5 Reports You Should Read Today

Members | April 10, 2018 | by Stephen Maag

Here are 5 reports that Steve Maag recommends you review to keep up with trends in the senior living field or gauge how your community measures up in relation to other organizations.

LeadingAge members are always on the lookout for good sources of data that will help them keep up with trends in the senior living field or gauge how their communities measure up in relation to other organizations.

I’m happy to report that many such resources have come across my desk in recent weeks. Here are 5 reports that I recommend you review.

Overall Trends: 2018 Seniors Housing and Care Survey

The 2018 Seniors Housing and Care Survey from Lancaster Pollard shows how chief executive officers (CEO), owners, or chief financial officers (CFO) of senior living communities view current and future trends in our field. These insights caught my eye:

Competition: Most (87%) respondents described their local environments as “extremely competitive” or “competitive.”

Big concerns: Eighty-two percent of respondents cited “a shortage of workers” as their biggest concern. About half (51%) of respondents cited “occupancy” as their biggest concern.

Outlook: More than half of respondents predicted a good outlook over the next 3 years for assisted living (58%) and life plan communities (55%).

New construction: Fewer than half (46%) of respondents said they are extremely likely to pursue a new construction project in the next year, down from 53% in 2017. More than a third (37%) said they had plans to pursue an assisted living construction project, down from last year’s 44%. About a third (35%) had plans in memory care.

Growth in 2018: More than half (53%) of respondents predicted that Alzheimer’s/memory care would see the most growth in 2018. In last year’s survey, respondents identified affordable housing as the field’s top growth area.

Salary Trends: Leadingage-CEMO Leadership Compensation Survey

Salaries for executives at nonprofit multi-site organizations are on the rise, according to findings from the 2017 LeadingAge-CEMO Leadership Compensation Survey. The survey report includes data from 108 organizations representing 1,300 executives.

The annual survey is conducted by CliftonLarsonAllen on behalf of LeadingAge and through the Chief Executives of Multi-Site Organizations (CEMO).

Overall, salaries for all executive positions increased by 4.7% in 2017, matching the previous year’s increases. Specifically, base compensation increased by:

  • 4.98% for CEOs,
  • 5.8% for CFOs,
  • 4.0% for top marketing executives, and
  • 5.26% for top human resources executives.

It’s important to stay abreast of this data so you can remain competitive in executive recruitment and retention. Visit LeadingAge.org to order your copy.

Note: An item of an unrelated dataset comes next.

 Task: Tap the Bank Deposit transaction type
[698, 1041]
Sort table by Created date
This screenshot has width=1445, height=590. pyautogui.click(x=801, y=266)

Occupancy Trends: Seniors Housing Research Report

The occupancy picture for life plan communities is looking bright for 2018, according to the latest Seniors Housing Research Report from Marcus & Millichap.

The report predicts that occupancy at life plan communities will rise 30 basis points to 91.2% in 2018. Assisted living occupancy, on the other hand, will drop 50 basis points to 88.1%, according to the report. This compares with an assisted living occupancy rate of 88.6% at the end of 2017.

The report includes some interesting facts about life plan communities:

  • Inventory grew by 2,000 units during the last year, the slowest annual growth since 2011.
  • Healthy occupancy rates generated a 3.4% increase in monthly rents, which reached $3,220 last year. Entrance fees rose by 5%, ending 2017 at roughly $330,000. The report predicts a 3% growth in average asking rents and entrance fees over the next year.
  • Sales of life plan communities fell for a second consecutive year, with more than half of all trades occurring for properties constructed more than 20 years ago. On average, properties traded over the last 12 months sold for an average price of nearly $127,800 per unit.

Nonprofit Sponsorship Transitions

Ziegler reports that 60 market-rate life plan communities transferred ownership and/or sponsorship in 2017. This compares to 91 communities in 2016 and 80 communities in 2015, according to the March 5, 2018 edition of Ziegler’s Senior Living Finance Z-News.

Lisa McCracken, director of senior living research and development at Ziegler, attributes the decrease in transfers to the fact that there were fewer transactions involving large numbers of communities.

Ziegler is currently tracking more than 30 cases of nonprofit providers that are looking to grow through affiliations or acquisitions, or organization that are considering disposing of a community to the for-profit sector.

Resident Characteristics in Residential Care Communities

A new report from the National Center for Health Statistics shows that residents of residential care communities with more than 25 beds were more likely than residents of smaller communities to be aged 85 and older, and to have fallen in the previous 90 days.

The report’s data come from the National Study of Long-Term Care Providers, a biennial study that monitors trends in the supply, provision, and use of the major sectors of paid, regulated long-term care services.

Study data also show that, compared with residents of larger communities, residents of communities with 4-25 beds were more likely to:

  • Be Medicaid beneficiaries,
  • Live with Alzheimer’s disease and depression, and
  • Need assistance with bathing, dressing, toileting, transferring, walking, or eating.